In the late 1940s two young boys from the little town of Coeburn in southwestern Virginia were getting into music. Jim McReynolds played guitar and sang a lovely clear tenor. His brother Jesse sang and played the mandolin. They experimented freely in their music, searching constantly for a musical style that would suit them and yet be « different » from what had gone before.

Their varied influences pointed the McReynolds’ vocal style onto a path quite distinct from that simultaneously being explored by a couple of close neighbors – Carter and Ralph Stanley.

Just as the Stanleys did, Jim and Jesse first worked on their own in Norton, Virginia, and nearby West Virginia, calling their band « the McReynolds Brothers and the Cumberland Mountain Boys ». Around 1949 they went with Hoke Jenkins and Curly Seckler to Augusta, Georgia, where they tried a conventional Blue Grass format. In 1951, feeling a need to test something different, they put together a western-style band including steel guitar and went to Kansas. They did a « Sons of the Pioneers » type show featuring numbers like « Cool Water » and « Home on the Range ».

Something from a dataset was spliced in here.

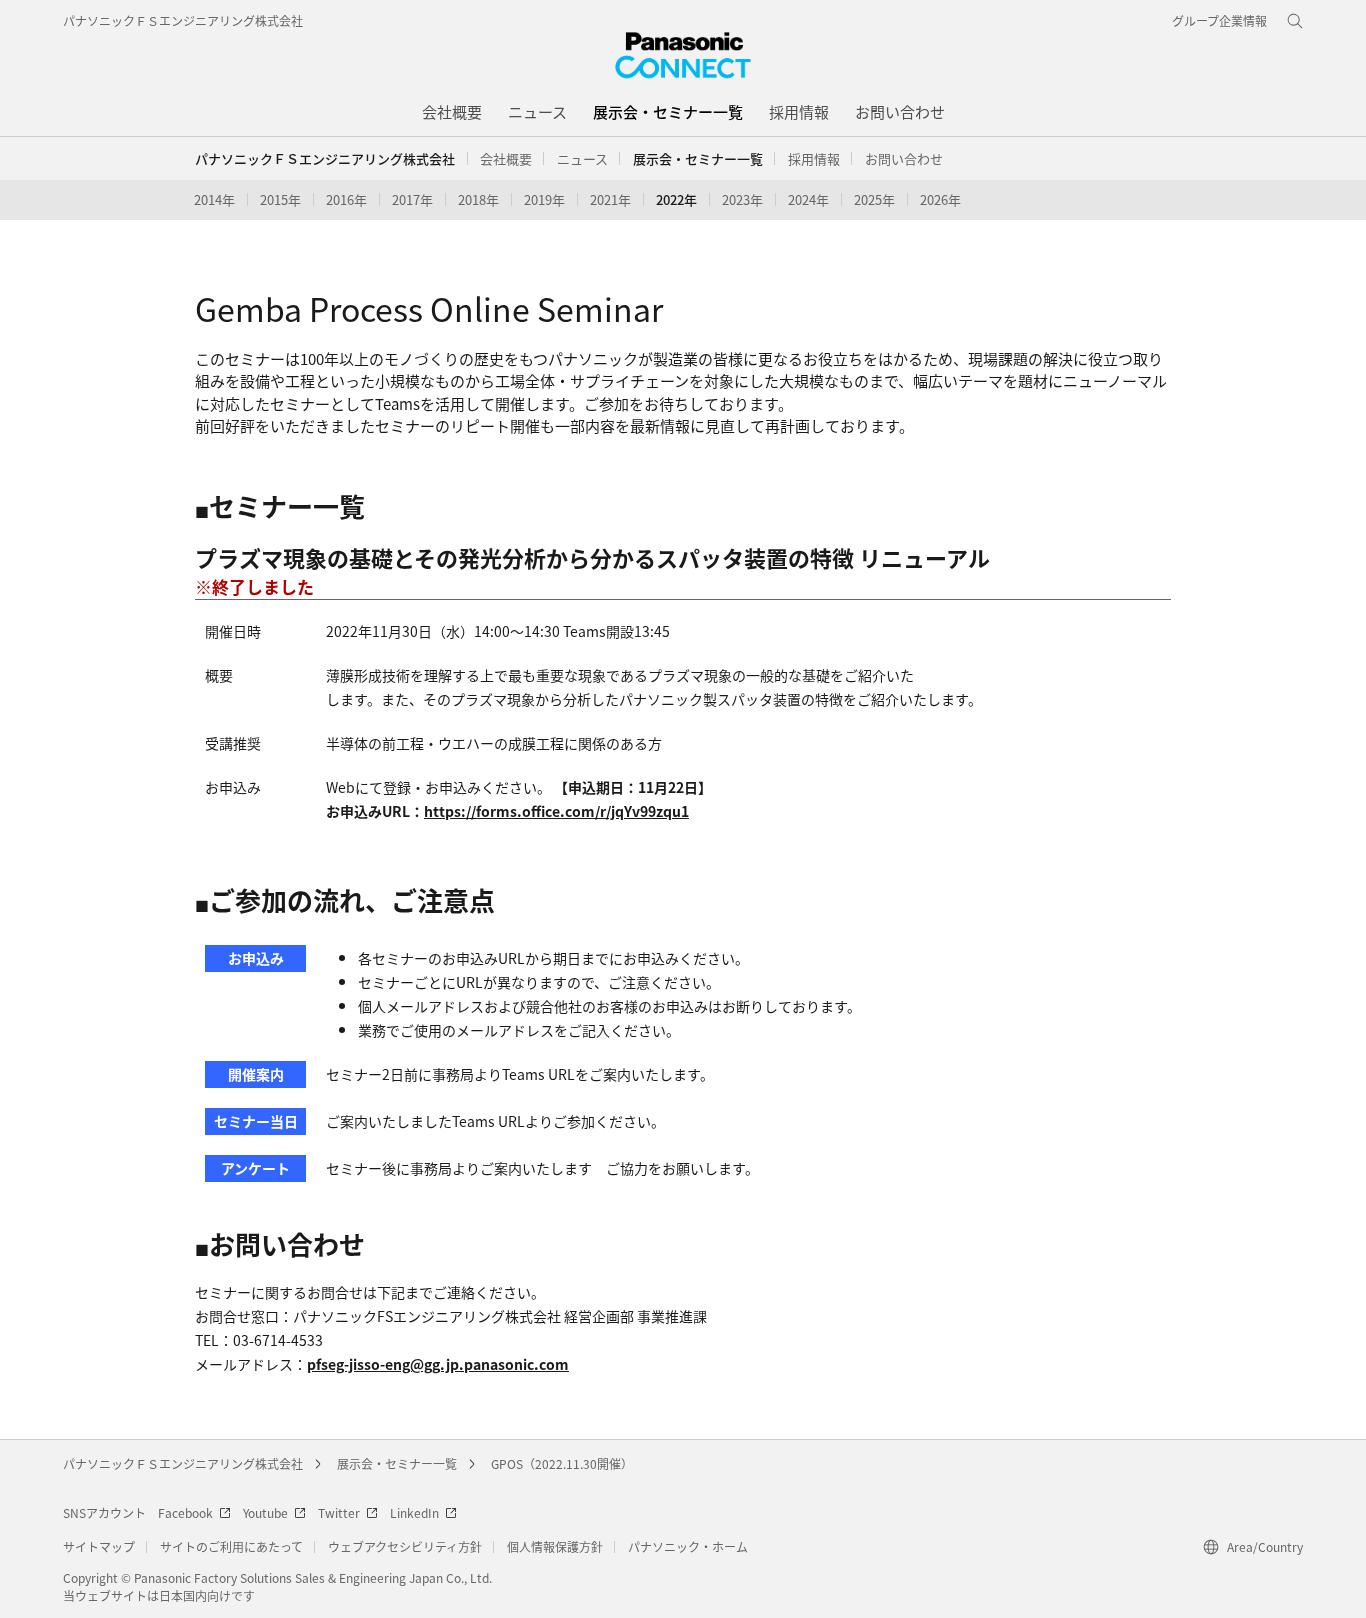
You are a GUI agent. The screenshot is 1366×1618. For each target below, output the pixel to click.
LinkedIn (414, 1512)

They would spend close to a year in 1951 working at WPFB in Middletown, Ohio. While there, they made their first commercial recording for the Kentucky label with Larry Roll. Uncertain as to how the whole thing would go, the boys decided to adopt the name « the Virginia Trio » in case things didn’t work out well.

As it turned out, the sessions were a great musical success. Joined by Larry Roll on the vocals and Dave Woolum on bass, the group produced a lovely collection of sacred trios. And there, one step behind some inspired vocal work, took place the stunning debut of Jesse’s original mandolin roll, later to be dubbed « crosspickin ».